▸ **Do this**:
Revise the stretch from "Under Trump, the situation" through "be quite bad." in the passage on jobs under Obama and Trump, putting "tax cuts" wherever "deregulation" appears.
## Start Page excerpt
In Barack Obama’s last 16 months in office, the number of jobs in the US increased by 2.4%. In the first 16 months of Trump’s administration, jobs rose by 2.1%, according to the Bureau of Labor Statistics. The strong labor market under Obama turned into a strong labor market under Trump as healthcare and education continued to boom.

When you look closer, a lot has changed for certain industries.

Under Trump, the situation for certain mining and manufacturing industries has greatly improved. Work in the category “Support activities for mining”—which includes jobs exploring mining sites—grew by almost 28% under Trump, compared to losses of about 23% in the last 16 months of Obama.

It is not clear how much Trump’s policies have led to the increase in manufacturing and for miners’ brighter prospects. Jobs in these industries are cyclical, and also grew at times under Obama. Yet it seems likely that in the short-term, Trump’s emphasis on deregulation has sparked some growth, though the long-term consequences for the environment and US economy could be quite bad.

(Note: Smaller industries tend to have greater fluctuations in the bureau’s statistics, so are more likely to reach the following list.)

While there is a clear theme to the jobs that have done well under Trump, the jobs that have done relatively poorly are more scattershot. Although still growing, the biggest slowdown was in jobs in warehousing and storage, which includes work at Amazon fulfillment centers. The onetime reality-TV star’s presidency also has not been a good time for work in the US TV, movie and music industries.
## End Page excerpt
## Start Entries shown
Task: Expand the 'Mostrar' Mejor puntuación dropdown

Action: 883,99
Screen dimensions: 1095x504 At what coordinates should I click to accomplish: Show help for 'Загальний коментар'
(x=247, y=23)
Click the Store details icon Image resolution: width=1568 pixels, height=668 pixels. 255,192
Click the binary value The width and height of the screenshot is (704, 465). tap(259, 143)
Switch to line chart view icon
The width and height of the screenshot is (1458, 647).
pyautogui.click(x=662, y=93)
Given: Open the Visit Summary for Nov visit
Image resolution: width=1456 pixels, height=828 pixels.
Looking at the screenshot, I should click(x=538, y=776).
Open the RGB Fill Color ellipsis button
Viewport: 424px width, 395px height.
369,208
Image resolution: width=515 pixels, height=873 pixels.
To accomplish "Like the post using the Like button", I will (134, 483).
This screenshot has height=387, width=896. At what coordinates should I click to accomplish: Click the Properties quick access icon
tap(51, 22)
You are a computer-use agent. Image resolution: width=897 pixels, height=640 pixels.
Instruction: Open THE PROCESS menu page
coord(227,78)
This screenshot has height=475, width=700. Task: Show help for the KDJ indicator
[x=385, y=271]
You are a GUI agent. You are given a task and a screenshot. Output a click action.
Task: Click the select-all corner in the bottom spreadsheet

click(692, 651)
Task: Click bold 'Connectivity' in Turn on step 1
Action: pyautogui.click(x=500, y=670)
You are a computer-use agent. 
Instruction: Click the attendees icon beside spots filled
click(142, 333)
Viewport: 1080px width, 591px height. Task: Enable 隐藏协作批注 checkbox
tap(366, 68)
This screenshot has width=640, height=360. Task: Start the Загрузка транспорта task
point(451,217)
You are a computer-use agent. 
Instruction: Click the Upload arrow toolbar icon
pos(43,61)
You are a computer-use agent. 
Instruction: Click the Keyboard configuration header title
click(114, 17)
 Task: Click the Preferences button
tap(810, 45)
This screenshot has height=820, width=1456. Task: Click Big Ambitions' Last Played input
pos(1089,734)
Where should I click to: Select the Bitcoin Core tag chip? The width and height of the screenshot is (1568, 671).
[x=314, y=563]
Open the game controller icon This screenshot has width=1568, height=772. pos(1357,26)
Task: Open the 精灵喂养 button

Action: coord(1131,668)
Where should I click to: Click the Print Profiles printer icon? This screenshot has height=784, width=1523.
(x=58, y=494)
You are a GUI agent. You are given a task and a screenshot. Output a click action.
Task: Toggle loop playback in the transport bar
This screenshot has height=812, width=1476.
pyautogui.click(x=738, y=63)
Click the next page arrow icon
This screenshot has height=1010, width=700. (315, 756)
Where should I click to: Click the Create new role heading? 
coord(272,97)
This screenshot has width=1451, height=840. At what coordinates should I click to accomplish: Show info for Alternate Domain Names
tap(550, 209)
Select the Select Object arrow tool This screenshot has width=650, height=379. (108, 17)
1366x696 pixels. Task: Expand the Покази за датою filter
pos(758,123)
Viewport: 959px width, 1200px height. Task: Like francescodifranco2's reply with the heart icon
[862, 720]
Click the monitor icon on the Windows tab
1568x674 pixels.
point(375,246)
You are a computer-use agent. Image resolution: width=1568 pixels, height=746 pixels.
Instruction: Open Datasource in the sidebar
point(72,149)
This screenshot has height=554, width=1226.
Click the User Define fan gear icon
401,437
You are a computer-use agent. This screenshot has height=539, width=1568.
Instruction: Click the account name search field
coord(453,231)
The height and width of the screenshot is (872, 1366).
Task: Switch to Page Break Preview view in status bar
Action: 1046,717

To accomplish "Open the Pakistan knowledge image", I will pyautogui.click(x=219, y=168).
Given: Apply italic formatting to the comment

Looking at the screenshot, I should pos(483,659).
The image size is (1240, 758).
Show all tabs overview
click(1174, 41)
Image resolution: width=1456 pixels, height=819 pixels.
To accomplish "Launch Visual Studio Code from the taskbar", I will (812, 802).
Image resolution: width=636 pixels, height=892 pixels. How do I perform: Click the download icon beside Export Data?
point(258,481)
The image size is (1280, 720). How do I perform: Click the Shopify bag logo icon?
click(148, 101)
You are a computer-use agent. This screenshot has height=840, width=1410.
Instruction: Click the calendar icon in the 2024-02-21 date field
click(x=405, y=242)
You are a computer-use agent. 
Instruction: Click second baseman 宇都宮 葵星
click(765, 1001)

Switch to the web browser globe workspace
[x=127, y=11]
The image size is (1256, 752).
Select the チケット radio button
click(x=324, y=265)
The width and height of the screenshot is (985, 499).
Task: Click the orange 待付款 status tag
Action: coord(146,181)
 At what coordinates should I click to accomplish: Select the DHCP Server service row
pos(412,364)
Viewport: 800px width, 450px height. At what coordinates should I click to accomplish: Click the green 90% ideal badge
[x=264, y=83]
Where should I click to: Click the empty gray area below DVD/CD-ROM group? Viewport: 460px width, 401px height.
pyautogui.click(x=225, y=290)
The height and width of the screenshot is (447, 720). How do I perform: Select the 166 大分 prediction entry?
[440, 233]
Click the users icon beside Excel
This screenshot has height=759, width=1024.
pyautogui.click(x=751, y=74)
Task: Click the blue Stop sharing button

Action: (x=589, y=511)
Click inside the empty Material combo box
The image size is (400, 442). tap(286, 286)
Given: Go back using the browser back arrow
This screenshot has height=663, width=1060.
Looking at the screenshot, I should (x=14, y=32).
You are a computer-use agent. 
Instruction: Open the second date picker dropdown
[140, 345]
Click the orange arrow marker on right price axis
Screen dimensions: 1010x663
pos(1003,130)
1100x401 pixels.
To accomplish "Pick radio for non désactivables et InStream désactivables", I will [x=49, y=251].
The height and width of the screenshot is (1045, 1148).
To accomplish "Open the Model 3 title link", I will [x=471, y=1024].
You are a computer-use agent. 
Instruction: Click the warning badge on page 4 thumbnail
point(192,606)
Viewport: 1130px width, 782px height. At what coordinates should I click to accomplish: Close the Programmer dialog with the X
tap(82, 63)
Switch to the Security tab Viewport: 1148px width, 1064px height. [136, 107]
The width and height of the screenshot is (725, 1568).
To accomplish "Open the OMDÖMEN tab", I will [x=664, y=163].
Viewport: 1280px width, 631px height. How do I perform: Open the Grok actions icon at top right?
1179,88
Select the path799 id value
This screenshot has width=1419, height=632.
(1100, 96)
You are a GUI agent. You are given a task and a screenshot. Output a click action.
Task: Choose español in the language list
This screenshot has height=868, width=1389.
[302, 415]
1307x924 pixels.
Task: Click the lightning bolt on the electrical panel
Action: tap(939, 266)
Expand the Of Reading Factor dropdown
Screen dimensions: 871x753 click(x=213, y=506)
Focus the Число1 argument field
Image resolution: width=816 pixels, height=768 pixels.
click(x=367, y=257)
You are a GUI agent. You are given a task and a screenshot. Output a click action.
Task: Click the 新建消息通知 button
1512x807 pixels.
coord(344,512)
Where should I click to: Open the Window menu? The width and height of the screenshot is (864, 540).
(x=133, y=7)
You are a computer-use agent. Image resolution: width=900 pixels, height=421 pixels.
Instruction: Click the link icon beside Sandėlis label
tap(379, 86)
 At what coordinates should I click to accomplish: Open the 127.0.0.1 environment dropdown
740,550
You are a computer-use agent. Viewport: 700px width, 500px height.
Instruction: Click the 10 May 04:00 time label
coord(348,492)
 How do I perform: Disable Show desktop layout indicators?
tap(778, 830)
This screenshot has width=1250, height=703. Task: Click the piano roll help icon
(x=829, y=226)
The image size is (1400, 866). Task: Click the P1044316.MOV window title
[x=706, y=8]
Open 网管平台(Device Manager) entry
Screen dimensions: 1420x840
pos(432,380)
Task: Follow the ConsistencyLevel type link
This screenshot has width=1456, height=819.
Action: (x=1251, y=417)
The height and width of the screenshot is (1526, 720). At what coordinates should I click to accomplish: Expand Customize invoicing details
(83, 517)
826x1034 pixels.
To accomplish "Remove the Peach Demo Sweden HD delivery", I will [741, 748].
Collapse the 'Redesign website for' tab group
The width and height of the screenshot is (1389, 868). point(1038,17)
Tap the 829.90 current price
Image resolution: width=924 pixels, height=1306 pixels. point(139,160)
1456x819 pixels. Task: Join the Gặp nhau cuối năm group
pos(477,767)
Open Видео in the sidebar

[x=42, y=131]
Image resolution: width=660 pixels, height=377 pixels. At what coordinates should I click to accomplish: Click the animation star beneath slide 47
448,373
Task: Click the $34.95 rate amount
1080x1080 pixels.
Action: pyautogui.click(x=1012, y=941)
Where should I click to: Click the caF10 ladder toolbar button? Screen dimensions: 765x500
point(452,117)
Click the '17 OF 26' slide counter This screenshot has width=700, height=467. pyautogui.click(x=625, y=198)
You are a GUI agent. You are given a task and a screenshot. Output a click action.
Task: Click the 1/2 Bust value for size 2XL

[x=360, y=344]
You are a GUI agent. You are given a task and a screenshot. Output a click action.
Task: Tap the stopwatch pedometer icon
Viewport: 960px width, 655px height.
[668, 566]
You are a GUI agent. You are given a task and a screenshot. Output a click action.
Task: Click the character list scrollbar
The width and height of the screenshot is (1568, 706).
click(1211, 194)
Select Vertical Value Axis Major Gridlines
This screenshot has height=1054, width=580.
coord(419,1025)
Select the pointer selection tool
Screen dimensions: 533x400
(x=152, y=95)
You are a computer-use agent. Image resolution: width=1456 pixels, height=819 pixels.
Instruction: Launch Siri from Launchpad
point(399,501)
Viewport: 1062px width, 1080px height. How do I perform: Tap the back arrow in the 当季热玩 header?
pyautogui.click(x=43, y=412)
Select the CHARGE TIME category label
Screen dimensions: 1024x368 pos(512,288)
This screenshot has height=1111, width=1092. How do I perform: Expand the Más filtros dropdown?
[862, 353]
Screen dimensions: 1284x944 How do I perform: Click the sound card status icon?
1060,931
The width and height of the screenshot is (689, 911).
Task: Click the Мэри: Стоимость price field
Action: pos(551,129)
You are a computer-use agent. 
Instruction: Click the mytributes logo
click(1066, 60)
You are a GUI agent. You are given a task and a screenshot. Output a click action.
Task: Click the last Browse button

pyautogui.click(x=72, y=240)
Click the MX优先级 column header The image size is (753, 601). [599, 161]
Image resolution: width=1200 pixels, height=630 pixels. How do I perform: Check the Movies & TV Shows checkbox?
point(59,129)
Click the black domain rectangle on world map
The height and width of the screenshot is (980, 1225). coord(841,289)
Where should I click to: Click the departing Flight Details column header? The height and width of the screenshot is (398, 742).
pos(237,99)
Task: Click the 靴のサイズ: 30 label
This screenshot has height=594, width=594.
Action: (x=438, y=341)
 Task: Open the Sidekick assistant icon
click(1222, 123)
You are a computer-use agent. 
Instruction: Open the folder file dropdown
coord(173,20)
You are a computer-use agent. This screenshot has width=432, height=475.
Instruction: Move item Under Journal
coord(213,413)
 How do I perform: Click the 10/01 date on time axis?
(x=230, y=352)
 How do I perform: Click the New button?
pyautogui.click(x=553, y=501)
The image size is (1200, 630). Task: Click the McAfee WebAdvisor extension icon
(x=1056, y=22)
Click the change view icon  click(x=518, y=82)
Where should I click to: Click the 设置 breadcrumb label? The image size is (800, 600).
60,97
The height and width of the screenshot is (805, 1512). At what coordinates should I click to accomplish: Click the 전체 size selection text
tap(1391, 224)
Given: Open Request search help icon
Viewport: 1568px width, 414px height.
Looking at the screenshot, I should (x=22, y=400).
## End Entries shown
▸ **Full output**:
Under Trump, the situation for certain mining and manufacturing industries has greatly improved. Work in the category “Support activities for mining”—which includes jobs exploring mining sites—grew by almost 28% under Trump, compared to losses of about 23% in the last 16 months of Obama.

It is not clear how much Trump’s policies have led to the increase in manufacturing and for miners’ brighter prospects. Jobs in these industries are cyclical, and also grew at times under Obama. Yet it seems likely that in the short-term, Trump’s emphasis on tax cuts has sparked some growth, though the long-term consequences for the environment and US economy could be quite bad.